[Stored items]
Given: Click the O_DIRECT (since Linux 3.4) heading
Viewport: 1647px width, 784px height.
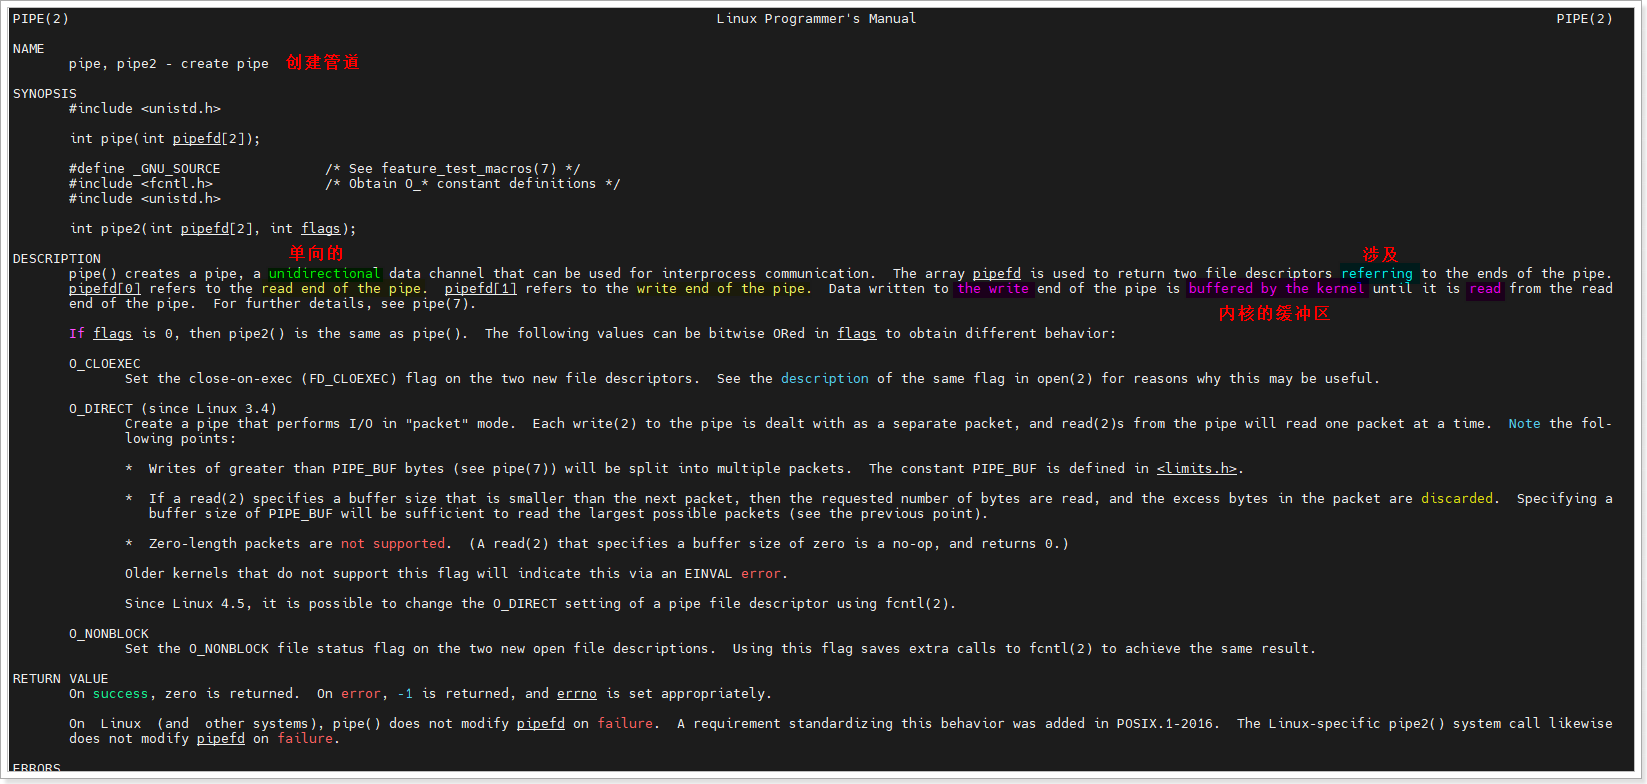Looking at the screenshot, I should pyautogui.click(x=172, y=409).
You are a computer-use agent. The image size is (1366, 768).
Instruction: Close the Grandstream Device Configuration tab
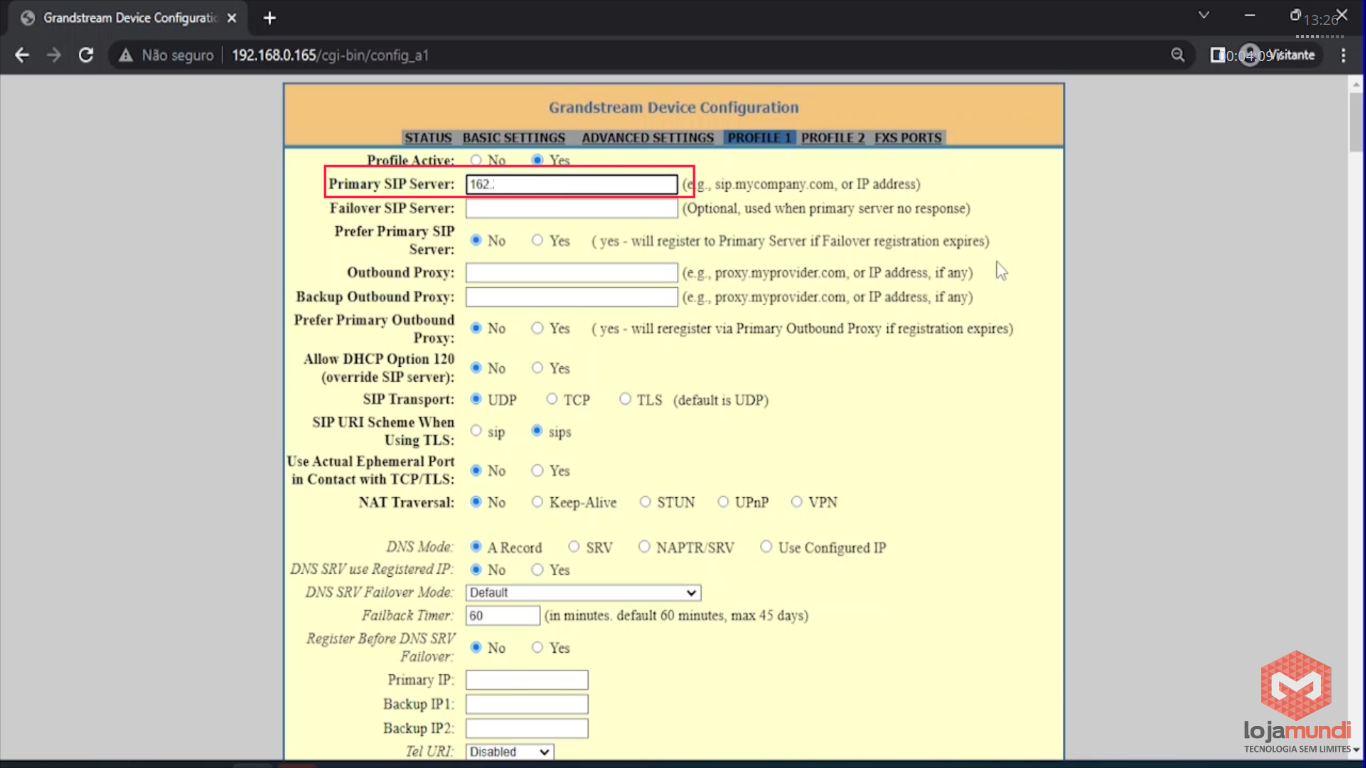coord(232,18)
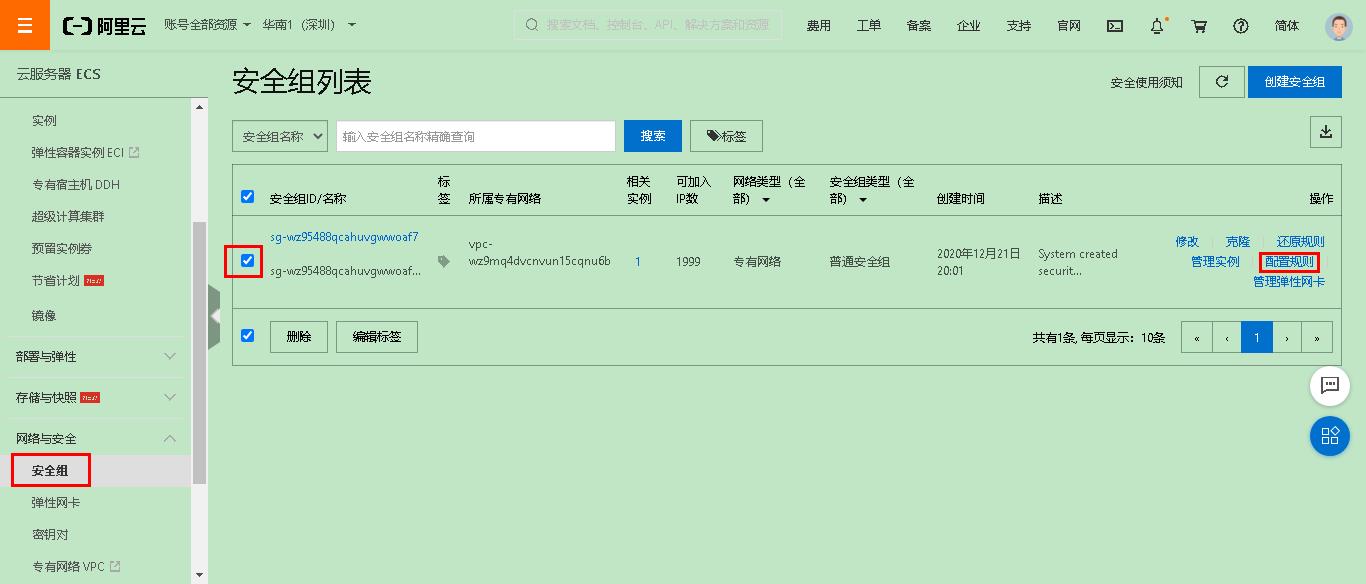Toggle the select-all checkbox in table header
Viewport: 1366px width, 584px height.
click(248, 197)
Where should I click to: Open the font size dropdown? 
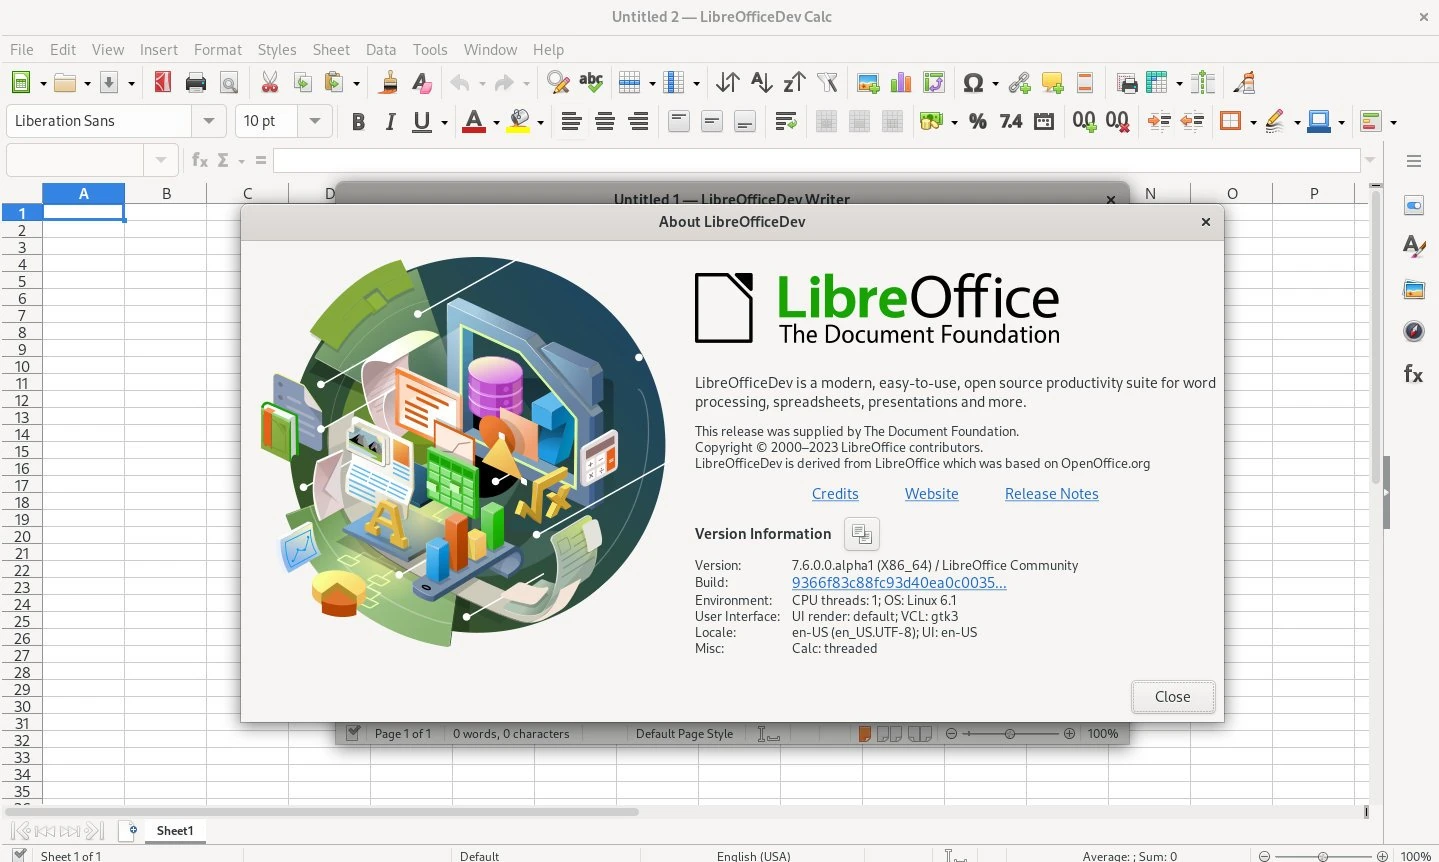tap(315, 121)
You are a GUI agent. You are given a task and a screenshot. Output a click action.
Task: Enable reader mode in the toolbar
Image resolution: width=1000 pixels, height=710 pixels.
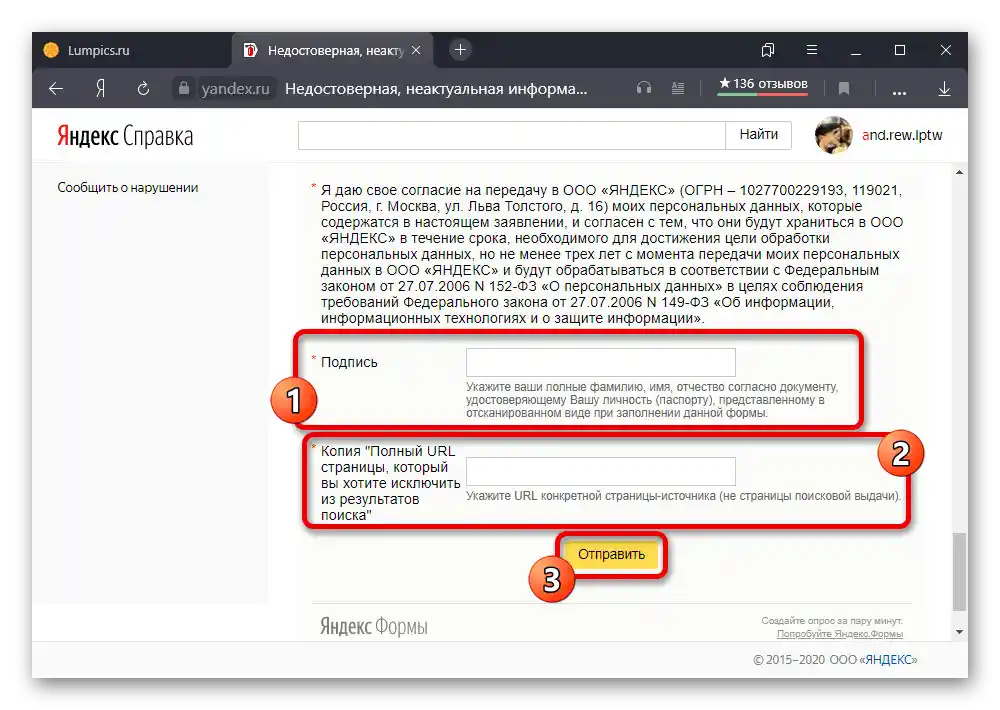(x=678, y=88)
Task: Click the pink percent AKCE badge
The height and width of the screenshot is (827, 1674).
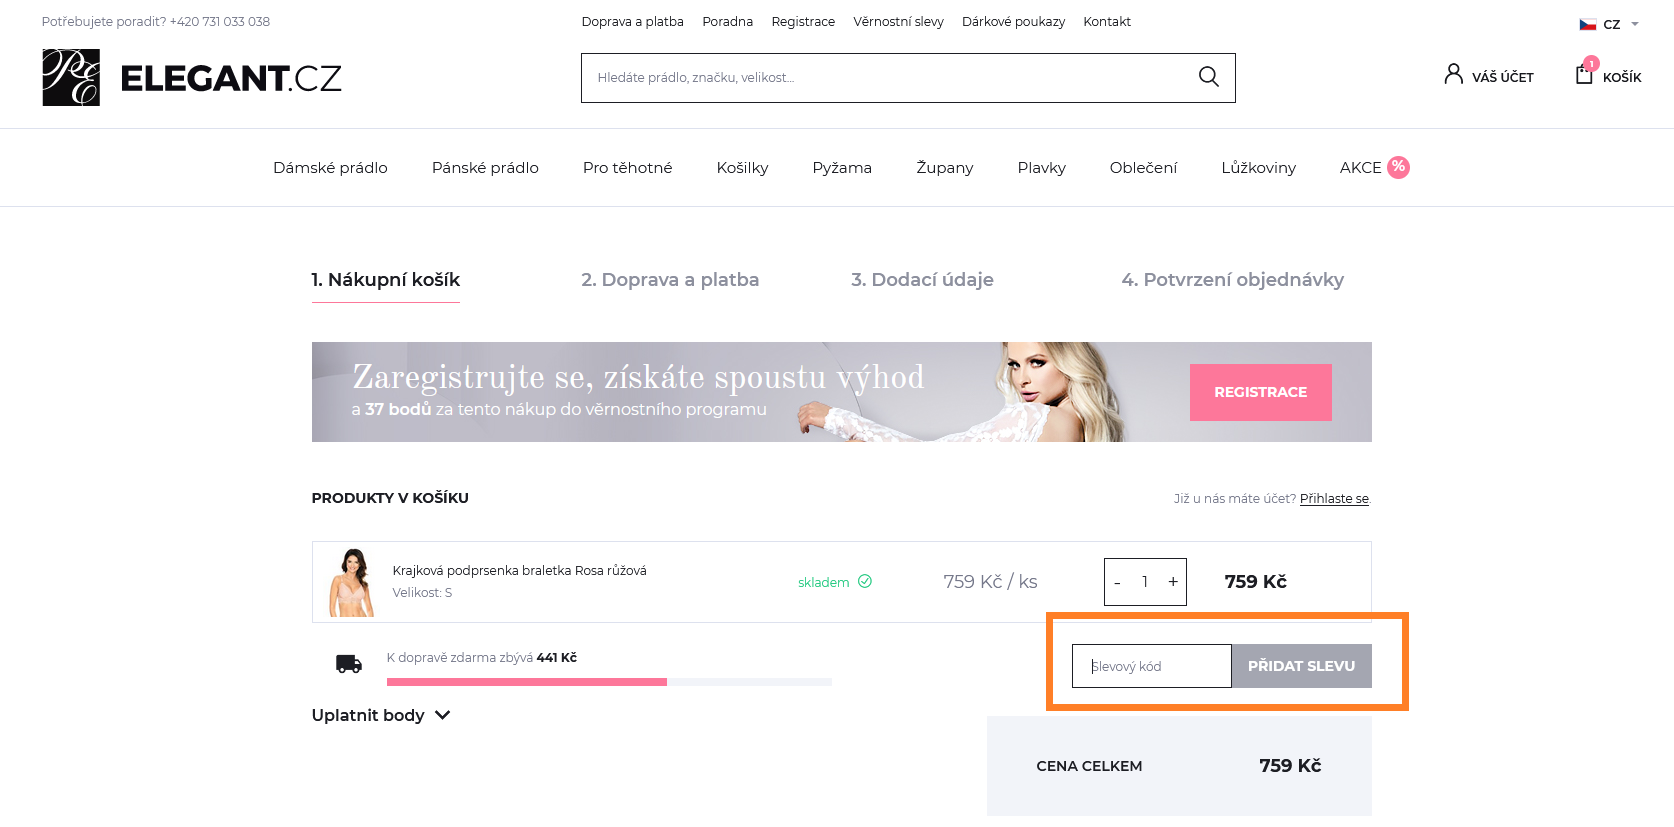Action: tap(1398, 167)
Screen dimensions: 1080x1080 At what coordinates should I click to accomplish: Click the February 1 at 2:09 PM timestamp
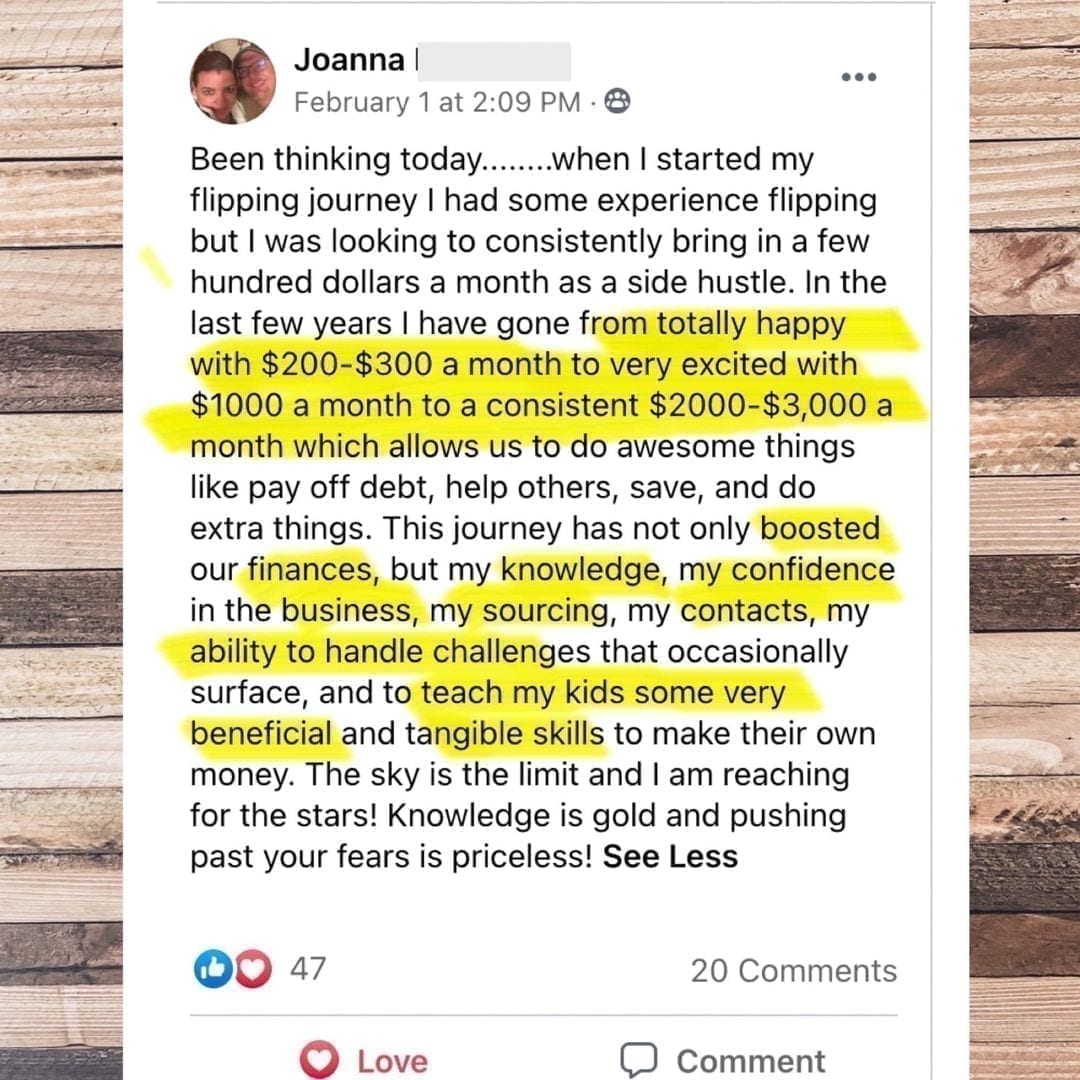click(x=437, y=102)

» **What to work on**
Exactly the lines from the one that contains "Task: Enable reader mode in the toolbar" through the last line of the records should be set down, and the pictures should be dropped.

» **Answer box**
Task: Enable reader mode in the toolbar
Image resolution: width=1000 pixels, height=710 pixels.
(x=678, y=88)
Task: Click the pink percent AKCE badge
The height and width of the screenshot is (827, 1674).
Action: tap(1398, 167)
Screen dimensions: 1080x1080 At what coordinates should I click to accomplish: Click the February 1 at 2:09 PM timestamp
click(x=437, y=102)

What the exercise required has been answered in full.